Ever since Oprah Winfrey announced she's shuttering her daytime syndicated talk show at the end of this season, Hollywood's TV studios have been scrambling to find The Next Oprah.

Time Warner thinks it might be -- Anderson Cooper.

The studio's TV syndication operation, Warner Bros. Domestic Television Distribution, announced Thursday it has signed Cooper to star in his own one-hour daily talk show, while continuing to anchor his primetime show on Time Warner's CNN for, as Cooper put it in a statement issued by CNN, "years to come," because the ratings-fumbling cable news network has just extended his deal.

Launching Cooper into the daytime talk arena makes a lot of sense because the target audience for daytime TV syndication is women 25-54. And, in the third quarter of 2010, primetime's Cooper's CNN show "AC 360" averaged 82,000 women 25-54, according to Nielsen, compared to the third quarter of '09 when the show averaged 192,000 women 25-54. Oh wait.....

But, of course, Cooper is a celebrity in his own right - member of the famous Vanderbilt family, son of fashion icon Gloria Vanderbilt, Channel One trailblazer, ABC News staffer, "The Mole" host, "60 Minutes" contributor" - and the daytime TV audience these days does love watching celebrities interview celebrities. Like when Rosie O'Donnell had her own talk show and, more recently, Ellen DeGeneres. Not coincidentally, both those shows hail from Warner Bros. and Telepictures Prods., which are partnered on the new Cooper show.

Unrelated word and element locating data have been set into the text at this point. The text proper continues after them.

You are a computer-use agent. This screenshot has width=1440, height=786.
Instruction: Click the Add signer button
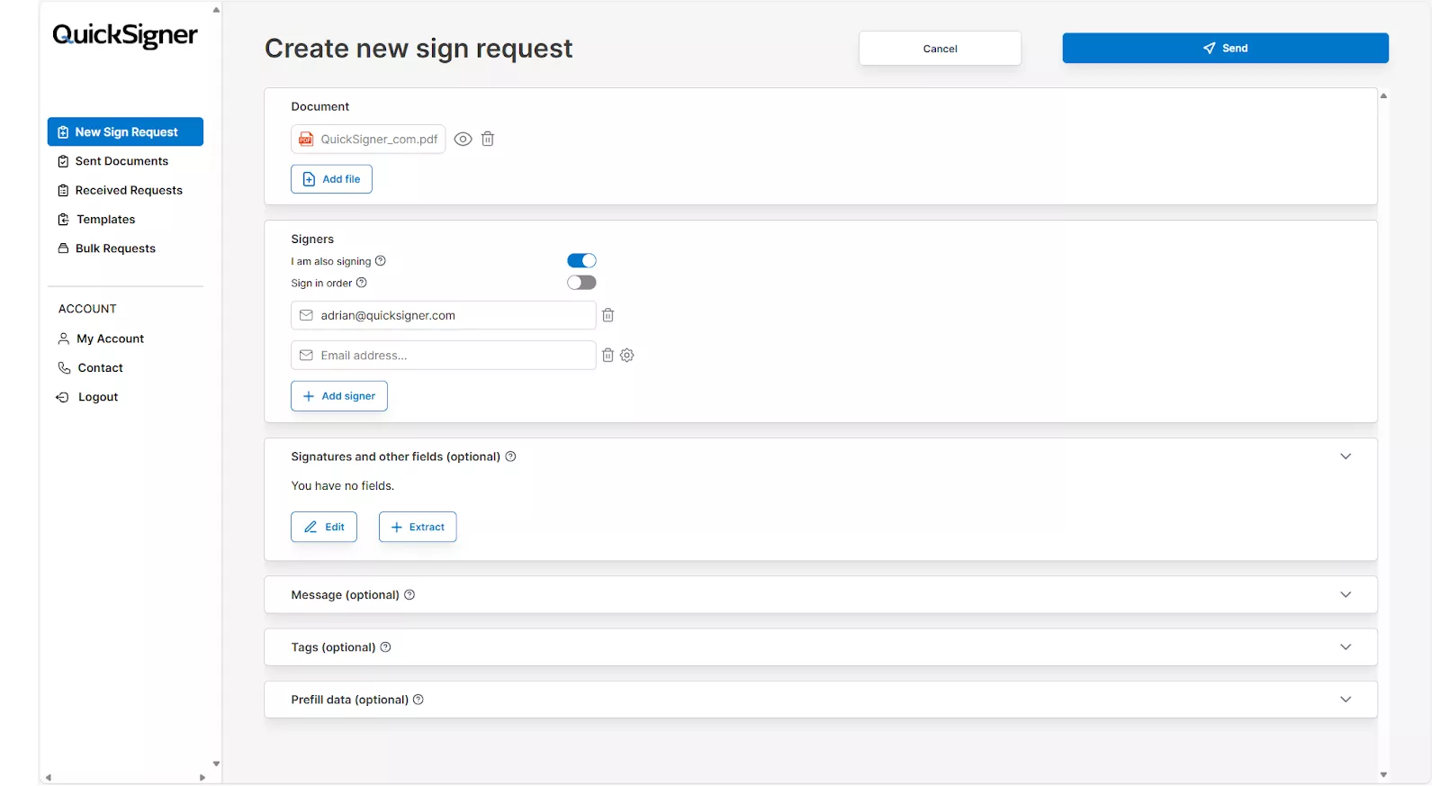click(339, 396)
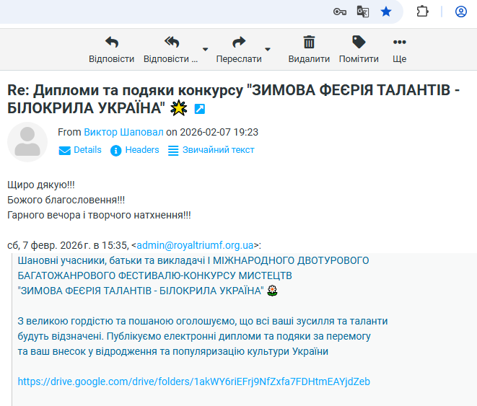Image resolution: width=477 pixels, height=406 pixels.
Task: Show message Details
Action: pos(80,150)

Cooper joins a lineup of national news talent who've made the transition to daytime that also includes Barbara Walters, Meredith Vieira, Jane Pauley and, if recent news reports pan out, maybe Bryant Gumbel.

Also not coincidentally, Warner Bros. and Telepictures wanted to stress the celebritude of Cooper in Thursday's announcement in which they said they had signed the Emmy Award winning "personality" Cooper. And Hilary Estey McLoughlin, president of Telepictures, noted the hallmark of her company's success has been "attracting iconic talent and building franchises based on their personalities."

In his daytime strip, Cooper will address "water cooler topics," interview "real people," "populist newsmakers" and "celebrities" behind the stories of the day, and will use "undercover investigations" and "hidden camera experiments" to explore "relevant issues and social trends affecting women's lives," the producers said.

Cooper is no stranger to daytime talk TV; among other gigs he's filled in often for Regis Philbin on "Live with Regis and Kelly."

So far, the race to replace Oprah, who's leaving the world of daytime syndication to launch cable's Oprah Winfrey Network, also reportedly includes Dr. Oz, Jenny McCarthy and Nancy Grace, with more names to come we're sure.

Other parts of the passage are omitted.